┏━━

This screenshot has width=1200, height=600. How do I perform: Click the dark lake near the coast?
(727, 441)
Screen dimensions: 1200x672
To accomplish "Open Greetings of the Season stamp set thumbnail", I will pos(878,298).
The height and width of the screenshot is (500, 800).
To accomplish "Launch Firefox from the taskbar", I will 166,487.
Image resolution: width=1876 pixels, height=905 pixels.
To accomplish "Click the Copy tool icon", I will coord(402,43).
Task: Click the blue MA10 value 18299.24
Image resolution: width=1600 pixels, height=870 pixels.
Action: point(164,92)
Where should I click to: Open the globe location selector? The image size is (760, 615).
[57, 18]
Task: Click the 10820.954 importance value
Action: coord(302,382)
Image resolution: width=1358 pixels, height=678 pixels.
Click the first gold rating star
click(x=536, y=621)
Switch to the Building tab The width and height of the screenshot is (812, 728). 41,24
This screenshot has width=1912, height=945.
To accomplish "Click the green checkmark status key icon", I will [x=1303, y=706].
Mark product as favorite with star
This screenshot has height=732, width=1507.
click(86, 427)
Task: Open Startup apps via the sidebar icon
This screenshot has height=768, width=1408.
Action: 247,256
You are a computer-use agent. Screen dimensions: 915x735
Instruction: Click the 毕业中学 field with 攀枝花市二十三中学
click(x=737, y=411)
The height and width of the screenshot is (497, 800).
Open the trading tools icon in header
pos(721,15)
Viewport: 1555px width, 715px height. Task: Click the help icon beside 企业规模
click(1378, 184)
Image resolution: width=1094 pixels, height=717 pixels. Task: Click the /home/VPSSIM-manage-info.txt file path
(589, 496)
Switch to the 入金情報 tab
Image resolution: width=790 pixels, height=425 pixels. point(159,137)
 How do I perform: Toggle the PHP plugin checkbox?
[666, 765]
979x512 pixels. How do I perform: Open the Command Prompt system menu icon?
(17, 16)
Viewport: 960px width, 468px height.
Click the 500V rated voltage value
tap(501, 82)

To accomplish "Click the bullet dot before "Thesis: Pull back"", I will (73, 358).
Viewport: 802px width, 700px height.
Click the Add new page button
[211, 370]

┗━━

Your instructions
Would you please copy every line in the data that contains the word "dimensions"?

Response below
Screen dimensions: 1200x672
You are a computer-use agent. Screen dimensions: 915x735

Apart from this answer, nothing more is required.